## Selected excerpt

Record low temperatures froze much of Georgia last week. When it
comes to freezing temperatures, survival depends on
timing and location for some Georgia crops, say University of
Georgia experts.
Tough on Early Peaches
Freeze destroyed about 60 to70 percent of the south Georgia
peach
crop last week, said Kathryn Taylor, an Extension horticulturist
with the
UGA College of Agricultural and Environmental Sciences.
About five to 10 percent of Georgia’s peach crop grows in south
Georgia.
Peach tree varieties in south Georgia bud, flower and develop
fruit earlier than those in middle Georgia. These early
varieties
go to market first. Therefore, they bring the most income for
south Georgia growers.
As a tree progresses to full flowering, the developing flowers’
ability to resist freezing temperatures is diminished,
she said.
“The freeze had a devastating effect on the three earliest south
Georgia varieties,” Taylor said. “These trees were in full
bloom.
. . . This (freeze) resulted in a large economic loss for
them.”
At 20 degrees, trees in full bloom will lose 90 percent or more
of their flowers.
No flowers, no fruit.
Warm weather in February caused south Georgia trees to
bloom.
“But this is not particularly early,” Taylor said. ” It was just
time for (these) varieties to bloom.”
Timing Is Everything
Ironically, the freeze may help middle Georgia peach farmers.
Most of the middle Georgia crop remains in the bud stage of
development. Tight buds can stand the freeze. The loss of
slightly swollen buds is only about 10 percent. A peach tree
grows about 10 times as many buds as it needs to produce a full
fruit crop.

[Dataset entries]
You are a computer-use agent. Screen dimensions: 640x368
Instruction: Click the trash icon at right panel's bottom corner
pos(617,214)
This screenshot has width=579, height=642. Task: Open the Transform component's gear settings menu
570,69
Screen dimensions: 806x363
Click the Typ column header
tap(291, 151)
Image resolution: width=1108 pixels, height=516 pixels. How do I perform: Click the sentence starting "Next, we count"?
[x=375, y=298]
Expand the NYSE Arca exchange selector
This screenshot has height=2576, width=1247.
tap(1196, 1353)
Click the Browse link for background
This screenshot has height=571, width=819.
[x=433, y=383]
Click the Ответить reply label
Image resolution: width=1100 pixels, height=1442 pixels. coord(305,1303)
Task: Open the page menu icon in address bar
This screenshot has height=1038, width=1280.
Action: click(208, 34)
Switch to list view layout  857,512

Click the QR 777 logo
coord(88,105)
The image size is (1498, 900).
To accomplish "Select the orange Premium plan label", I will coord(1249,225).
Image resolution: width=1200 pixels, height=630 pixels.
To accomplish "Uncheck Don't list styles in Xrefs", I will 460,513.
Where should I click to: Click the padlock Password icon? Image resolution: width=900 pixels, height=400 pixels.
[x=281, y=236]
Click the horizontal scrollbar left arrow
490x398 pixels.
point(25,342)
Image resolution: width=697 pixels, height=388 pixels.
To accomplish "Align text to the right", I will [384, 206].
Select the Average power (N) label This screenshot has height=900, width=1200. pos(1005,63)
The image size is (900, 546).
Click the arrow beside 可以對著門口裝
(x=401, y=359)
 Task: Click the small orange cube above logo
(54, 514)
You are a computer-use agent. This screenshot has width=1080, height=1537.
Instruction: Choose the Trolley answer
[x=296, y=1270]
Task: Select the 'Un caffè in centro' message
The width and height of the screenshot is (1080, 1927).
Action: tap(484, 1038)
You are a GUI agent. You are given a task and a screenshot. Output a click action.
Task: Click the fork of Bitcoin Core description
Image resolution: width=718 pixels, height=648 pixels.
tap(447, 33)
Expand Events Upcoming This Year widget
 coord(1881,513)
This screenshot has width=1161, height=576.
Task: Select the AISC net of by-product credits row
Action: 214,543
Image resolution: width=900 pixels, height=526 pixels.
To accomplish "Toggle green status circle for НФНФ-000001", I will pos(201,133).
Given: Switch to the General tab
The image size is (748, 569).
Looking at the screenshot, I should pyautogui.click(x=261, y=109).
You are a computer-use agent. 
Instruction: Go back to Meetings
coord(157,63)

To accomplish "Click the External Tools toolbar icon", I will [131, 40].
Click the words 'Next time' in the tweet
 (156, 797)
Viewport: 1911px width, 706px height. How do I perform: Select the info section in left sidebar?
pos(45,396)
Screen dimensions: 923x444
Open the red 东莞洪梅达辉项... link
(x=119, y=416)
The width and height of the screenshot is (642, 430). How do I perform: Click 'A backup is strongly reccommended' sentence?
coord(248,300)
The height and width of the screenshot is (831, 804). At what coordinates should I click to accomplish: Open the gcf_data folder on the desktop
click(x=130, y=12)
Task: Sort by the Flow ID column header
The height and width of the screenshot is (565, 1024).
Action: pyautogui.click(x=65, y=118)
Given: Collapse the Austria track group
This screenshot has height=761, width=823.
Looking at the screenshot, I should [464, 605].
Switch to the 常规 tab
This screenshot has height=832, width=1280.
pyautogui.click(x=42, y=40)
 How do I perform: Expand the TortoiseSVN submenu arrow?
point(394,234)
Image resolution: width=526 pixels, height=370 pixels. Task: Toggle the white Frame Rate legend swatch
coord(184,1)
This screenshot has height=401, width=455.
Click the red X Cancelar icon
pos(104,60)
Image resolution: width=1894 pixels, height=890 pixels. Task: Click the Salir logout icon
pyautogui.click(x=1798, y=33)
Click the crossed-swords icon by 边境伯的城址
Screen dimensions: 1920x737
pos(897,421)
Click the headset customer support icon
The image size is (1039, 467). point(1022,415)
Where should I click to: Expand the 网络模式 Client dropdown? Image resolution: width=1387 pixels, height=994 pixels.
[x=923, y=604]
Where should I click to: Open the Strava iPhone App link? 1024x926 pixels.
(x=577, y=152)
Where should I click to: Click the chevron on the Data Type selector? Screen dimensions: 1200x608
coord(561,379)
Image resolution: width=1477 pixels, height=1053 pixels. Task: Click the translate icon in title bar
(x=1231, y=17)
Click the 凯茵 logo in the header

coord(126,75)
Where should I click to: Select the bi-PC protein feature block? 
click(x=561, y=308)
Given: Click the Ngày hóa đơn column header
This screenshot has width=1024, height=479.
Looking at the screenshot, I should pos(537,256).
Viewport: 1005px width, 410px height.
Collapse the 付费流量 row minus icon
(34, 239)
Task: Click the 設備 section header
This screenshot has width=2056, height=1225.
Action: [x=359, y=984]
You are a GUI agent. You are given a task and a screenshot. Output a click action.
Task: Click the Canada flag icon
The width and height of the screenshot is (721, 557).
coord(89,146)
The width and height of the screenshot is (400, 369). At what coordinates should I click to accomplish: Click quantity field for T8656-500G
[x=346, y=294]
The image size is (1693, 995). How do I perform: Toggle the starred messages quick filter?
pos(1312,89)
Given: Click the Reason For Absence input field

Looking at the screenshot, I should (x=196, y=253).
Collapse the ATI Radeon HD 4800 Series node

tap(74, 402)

## Work order 1
Summarize the article about the freeze and Georgia peaches in two sentences.
## Work order 2
Using the article about the freeze and Georgia peaches, state whether each of the following agrees with it: (a) About five to 10 percent of Georgia's peach crop grows in south Georgia. (b) Taylor said the south Georgia trees bloomed unusually early. (c) At 20 degrees, trees in full bloom lose about half of their flowers.
## Work order 3
Write the next part of the article about the freeze and Georgia peaches, picking up after its final sentence.

## Final answer 1
A freeze last week destroyed about 60 to 70 percent of the south Georgia peach crop and hit hardest the three earliest varieties, which were in full bloom and bring south Georgia growers the most income. The freeze may help middle Georgia peach farmers instead, since most of their crop remains in tight buds that can stand the freeze.

## Final answer 2
(a) Yes: "About five to 10 percent of Georgia’s peach crop grows in south Georgia."
(b) No: "But this is not particularly early."
(c) No: "At 20 degrees, trees in full bloom will lose 90 percent or more of their flowers."

## Final answer 3
“We can spare that 10 percent (loss),” Taylor said. The freeze
reduced the potential fruit load and necessary thinning costs
for growers.
“The (recent) freeze in middle Georgia did not reduce the
expected yield for this summer,” Taylor said.
A later freeze in middle Georgia would be much more damaging to
the state’s peach crop.
How damaging?
“Timing is everything,” Taylor said.
The risk of freeze for much of Georgia usually passes with
Easter.
Chilled Greens
Freezing temperatures raised eyebrows of Georgia’s cabbage and
carrot
farmers, said Terry Kelley, UGA Extension Service
horticulturist.
A mature cabbage “can freeze as hard as a rock,” Kelley said.
But
when it thaws out, it’s usually fine. However, freezing
temperatures can damage newly planted, young cabbage.
“I’m not nearly as concerned with the mature cabbage as I am for
the ones being planted,” Kelley said. Farmers are currently
harvesting mature cabbage while planting another cabbage crop.
It’s hard to tell just how damaging the freeze will be,
Kelley said. Many weeks from now, as the next cabbage crop
progresses, this freeze could cause plants to flower early
instead of producing a cabbage head, cutting heavily into
producers’ bottom line.
Georgia farmers also have about 3,500 acres of carrots in the
ground right now.
“Carrots can take a pretty stiff freeze,” Kelley said. “In
general you won’t
get
root damage unless the ground freezes.”
There was some damage to the tops of carrots, he said. The tops
will grow back, but it exposes the plant to disease and insect
pressure and quality problems at harvest time.
Leafy greens, such as mustard, turnips, kale and collards,
received some damage from the freeze, too.
“Some of the young greens got hammered pretty hard,” Kelley
said.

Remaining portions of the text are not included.